Hands down the best travel plan I’ve used in Yunnan. The highlight was the little noodle stall hidden in an alley off Renmin Road—the chicken cold noodles with a tangy vinegar sauce blew my mind. The itinerary also includes a late afternoon visit to the old town when most day-trippers have left, so you can actually hear the running water in the canals. If you love food and quiet corners, do not miss this one.

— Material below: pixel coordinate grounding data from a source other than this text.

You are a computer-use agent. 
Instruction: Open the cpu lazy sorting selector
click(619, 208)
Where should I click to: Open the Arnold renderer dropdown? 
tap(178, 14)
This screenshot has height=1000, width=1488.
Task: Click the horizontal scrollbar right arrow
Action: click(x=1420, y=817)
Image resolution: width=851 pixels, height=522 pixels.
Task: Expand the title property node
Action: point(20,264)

Honestly a bit let down. The title promises ‘skip crowds’ but we still ran into school groups at Shaxi Market and waiters at the recommended restaurant barely spoke English. The tie-dye experience felt like a factory line—20 minutes, choose your color, done. I was hoping for more depth into Bai architecture or even a local family dinner. It’s okay for a quick intro, but I’d skip some stops and do my own research next time.
Overall a solid 4/5. The route cleverly steers you away from the main tourist blobs—loved the quiet hike up Cangshan on the hidden trail. Only minor complaint: day 3 felt a bit crammed. We rushed through the Three Pagodas and barely had time to enjoy the lake view at Erhai before sunset. Maybe swap one temple for a longer bike ride along the eastern shore. Still, the food recommendations were spot-on, especially the goat cheese at Eryuan.
This itinerary was an absolute gem! I followed it step by step and felt like I dodged every tourist trap. The morning at Xizhou market was incredible—the smell of freshly baked baba (the crispy bread) and the chatter of locals in Bai dialect made it so authentic. The tie-dye workshop in Zhoucheng was hands-on and not rushed at all. Honestly, if you want to taste real Bai life without the selfie-stick crowds, this is it. Five stars without hesitation.